■ Listed records:
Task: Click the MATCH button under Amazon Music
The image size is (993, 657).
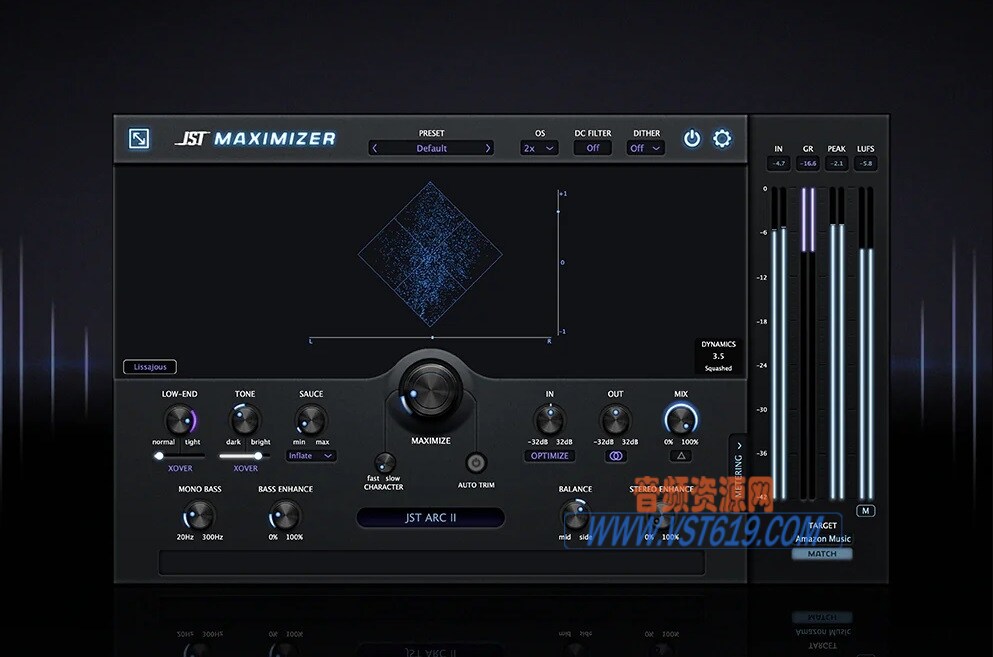Action: pos(821,553)
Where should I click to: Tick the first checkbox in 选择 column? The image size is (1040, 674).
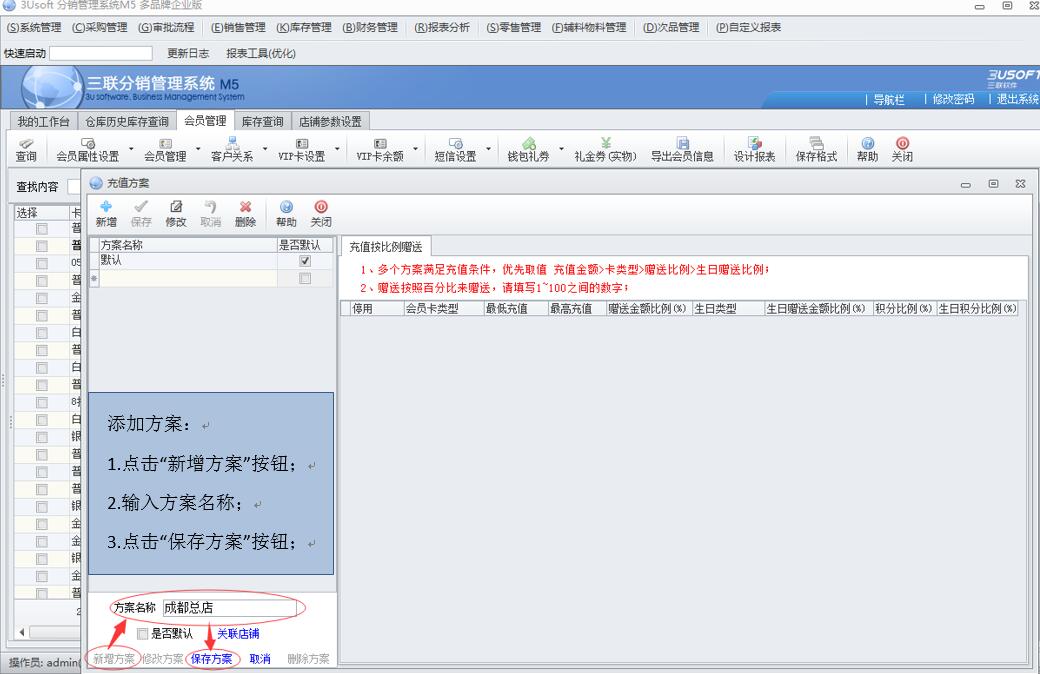pos(41,229)
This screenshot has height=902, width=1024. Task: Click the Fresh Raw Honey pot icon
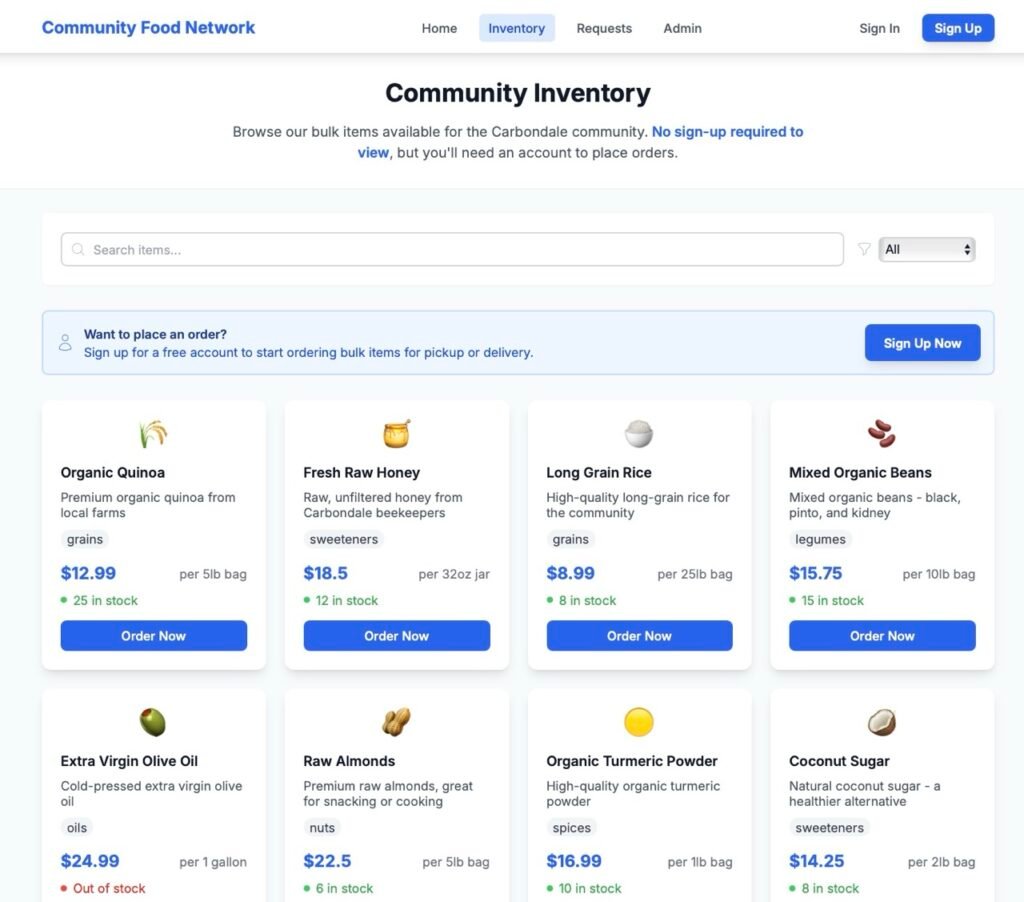pos(396,434)
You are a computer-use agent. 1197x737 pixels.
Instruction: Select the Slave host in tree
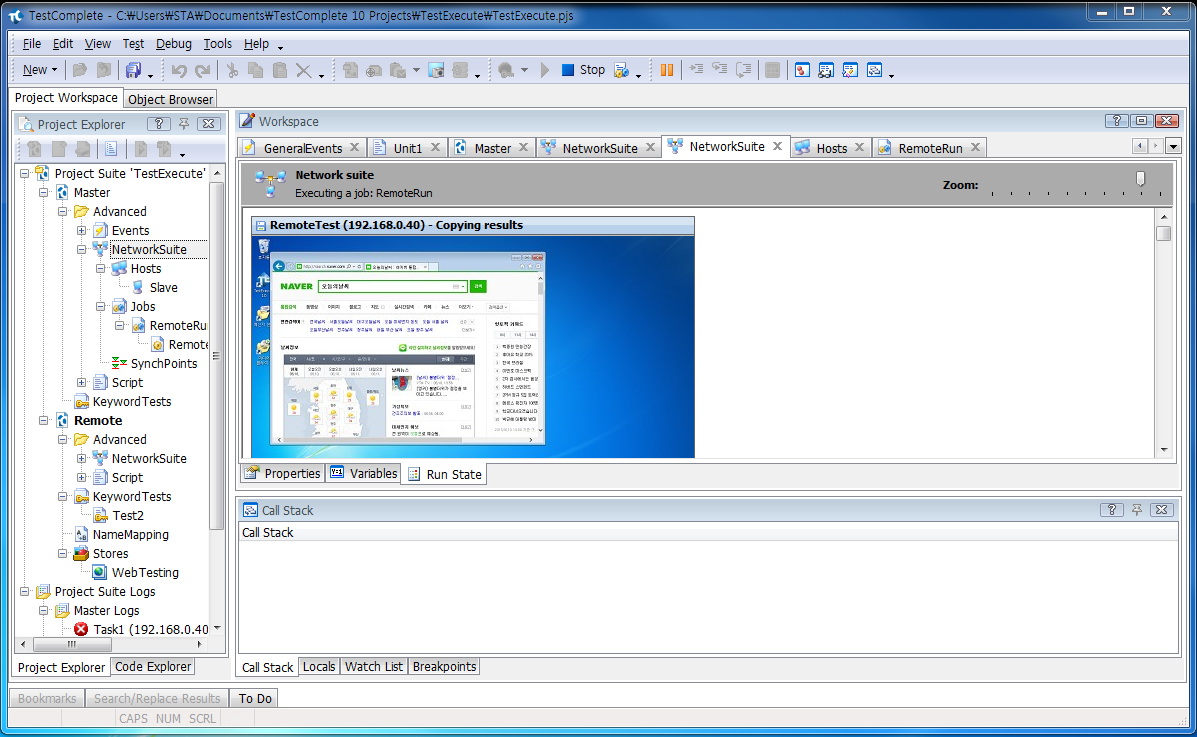pyautogui.click(x=163, y=288)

■ Exercise requirements: Copy every record exactly as written, leaving out the pictures.

■ Expected answer:
Task: Click the MATCH button under Amazon Music
The image size is (993, 657).
Action: pos(821,553)
Where should I click to: Tick the first checkbox in 选择 column? The image size is (1040, 674).
pos(41,229)
This screenshot has height=902, width=1024. Task: Click the Fresh Raw Honey pot icon
pos(396,434)
You are a computer-use agent. 1197x737 pixels.
Instruction: Select the Slave host in tree
pyautogui.click(x=163, y=288)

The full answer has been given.